Does your camera have a manual mode? If you can control the shutter speed (and keep it open for a LONG time), you can probably do it. You need a little technical expertise to know how to set your camera up for the proper exposure for both photos to get the best results, but given that we have complete light control and are taking images of something very dim, I would take a zero light photo of the room for a second or two, and see how the stars show up. If that works well, bring the lights up some and take a second, much shorter shot. Also, auto-exposure-bracketing might give better results than a single exposure.
You may want to also take a third photo to composite in a screen shot, for the best results.
If you take them all from a tripod, it'll be trivial to stitch them together later.
Here's a good example (from a scientific publication) on how the technique works: http://wearcam.org/wyckoff/index.html
The "simple example" link from that page ( http://hi.eecg.toronto.edu/wyckoff.html
) is perhaps the most salient example of what I'm talking about.

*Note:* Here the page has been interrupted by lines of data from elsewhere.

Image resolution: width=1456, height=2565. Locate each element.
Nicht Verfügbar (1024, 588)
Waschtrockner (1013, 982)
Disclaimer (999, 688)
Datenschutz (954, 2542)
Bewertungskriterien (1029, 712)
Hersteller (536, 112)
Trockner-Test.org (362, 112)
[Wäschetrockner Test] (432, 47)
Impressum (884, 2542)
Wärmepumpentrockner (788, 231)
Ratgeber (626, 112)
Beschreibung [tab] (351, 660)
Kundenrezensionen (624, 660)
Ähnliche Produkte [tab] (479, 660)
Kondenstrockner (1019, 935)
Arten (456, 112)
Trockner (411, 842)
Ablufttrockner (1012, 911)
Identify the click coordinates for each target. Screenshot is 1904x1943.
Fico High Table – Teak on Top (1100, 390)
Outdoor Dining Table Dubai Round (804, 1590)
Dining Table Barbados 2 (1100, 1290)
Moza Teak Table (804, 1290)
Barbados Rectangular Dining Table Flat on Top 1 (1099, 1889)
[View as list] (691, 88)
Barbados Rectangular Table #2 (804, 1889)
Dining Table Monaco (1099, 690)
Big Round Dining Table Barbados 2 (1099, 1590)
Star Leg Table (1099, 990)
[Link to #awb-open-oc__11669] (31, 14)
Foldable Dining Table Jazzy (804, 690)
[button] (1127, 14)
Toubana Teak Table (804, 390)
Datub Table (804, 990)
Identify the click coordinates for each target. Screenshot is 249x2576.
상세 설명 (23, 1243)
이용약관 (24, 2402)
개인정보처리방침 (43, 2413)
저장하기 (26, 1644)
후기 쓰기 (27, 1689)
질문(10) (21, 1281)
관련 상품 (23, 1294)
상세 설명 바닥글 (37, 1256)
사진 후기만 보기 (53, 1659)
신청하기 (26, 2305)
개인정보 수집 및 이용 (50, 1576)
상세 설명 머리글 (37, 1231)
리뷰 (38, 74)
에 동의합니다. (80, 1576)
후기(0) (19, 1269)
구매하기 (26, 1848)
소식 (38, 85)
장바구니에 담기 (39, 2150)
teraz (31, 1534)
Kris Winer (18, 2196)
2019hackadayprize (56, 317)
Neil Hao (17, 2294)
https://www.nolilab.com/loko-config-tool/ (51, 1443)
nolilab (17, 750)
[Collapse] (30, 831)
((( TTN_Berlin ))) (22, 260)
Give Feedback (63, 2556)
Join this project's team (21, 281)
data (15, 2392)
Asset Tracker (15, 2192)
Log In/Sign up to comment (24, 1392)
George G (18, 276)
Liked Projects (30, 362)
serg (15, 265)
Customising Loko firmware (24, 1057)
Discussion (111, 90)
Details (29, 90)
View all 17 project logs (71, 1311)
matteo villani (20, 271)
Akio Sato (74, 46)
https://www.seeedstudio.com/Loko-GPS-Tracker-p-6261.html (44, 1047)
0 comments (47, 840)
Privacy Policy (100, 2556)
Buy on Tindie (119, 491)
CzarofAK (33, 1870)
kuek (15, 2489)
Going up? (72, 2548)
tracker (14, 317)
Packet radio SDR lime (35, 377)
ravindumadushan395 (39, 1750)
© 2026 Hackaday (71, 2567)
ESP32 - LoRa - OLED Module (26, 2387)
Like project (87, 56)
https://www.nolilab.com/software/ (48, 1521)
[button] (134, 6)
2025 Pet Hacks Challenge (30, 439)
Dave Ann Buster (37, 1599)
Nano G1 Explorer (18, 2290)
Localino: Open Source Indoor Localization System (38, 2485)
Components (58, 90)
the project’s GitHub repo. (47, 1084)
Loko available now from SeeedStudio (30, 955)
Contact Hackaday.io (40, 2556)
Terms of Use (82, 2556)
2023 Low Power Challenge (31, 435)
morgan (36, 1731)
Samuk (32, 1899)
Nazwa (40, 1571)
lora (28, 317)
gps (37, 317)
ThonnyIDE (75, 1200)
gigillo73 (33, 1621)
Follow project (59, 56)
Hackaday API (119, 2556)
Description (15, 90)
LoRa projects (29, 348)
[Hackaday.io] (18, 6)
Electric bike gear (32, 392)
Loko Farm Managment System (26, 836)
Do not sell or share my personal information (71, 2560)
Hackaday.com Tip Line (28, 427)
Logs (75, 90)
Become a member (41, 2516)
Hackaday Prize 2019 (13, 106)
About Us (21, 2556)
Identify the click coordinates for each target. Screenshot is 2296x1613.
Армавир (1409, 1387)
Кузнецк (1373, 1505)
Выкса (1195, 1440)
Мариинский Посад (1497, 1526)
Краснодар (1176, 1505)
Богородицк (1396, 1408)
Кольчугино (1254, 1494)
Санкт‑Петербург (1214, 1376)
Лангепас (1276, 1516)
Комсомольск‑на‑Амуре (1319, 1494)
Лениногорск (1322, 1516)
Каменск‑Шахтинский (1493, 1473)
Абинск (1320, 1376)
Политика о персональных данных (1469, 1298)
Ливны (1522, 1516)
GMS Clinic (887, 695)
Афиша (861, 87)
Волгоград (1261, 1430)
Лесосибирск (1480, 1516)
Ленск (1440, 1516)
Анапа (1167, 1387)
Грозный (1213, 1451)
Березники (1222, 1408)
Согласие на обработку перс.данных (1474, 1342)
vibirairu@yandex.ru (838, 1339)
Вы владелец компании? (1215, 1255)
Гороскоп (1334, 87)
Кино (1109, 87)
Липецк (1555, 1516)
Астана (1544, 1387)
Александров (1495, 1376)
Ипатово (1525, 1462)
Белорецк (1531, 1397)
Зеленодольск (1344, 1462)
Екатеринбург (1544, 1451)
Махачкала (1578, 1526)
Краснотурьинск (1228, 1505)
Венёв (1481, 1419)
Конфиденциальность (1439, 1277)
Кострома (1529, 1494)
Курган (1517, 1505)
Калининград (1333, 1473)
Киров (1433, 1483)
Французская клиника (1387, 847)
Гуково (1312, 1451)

The basic problem is that the human eye can perceive a much greater range than a camera can, so we have to simulate that to make a photograph more closely match what we can perceive, and we do that by merging multiple photographs depicting different ranges. It's typically called HDR ("High Dynamic Range"); here's a gallery with a bunch of great shots: http://www.2expertsdesign.com/inspir...dr-photography
Some of those are a little over-processed, but they more accurately represent what the human eye sees, rather than the photos you would normally see come out of a pocket camera in those situations (which part of would either be dramatically under-exposed, or dramatically over-exposed).
Sorry for crapping up your thread with this stuff, but... it seemed relevant to the current discussion. I like your theater quite a bit; my future theater space is a bit larger, but smaller than I'd like, and you've given me some ideas of what can still be accomplished in a snugger space.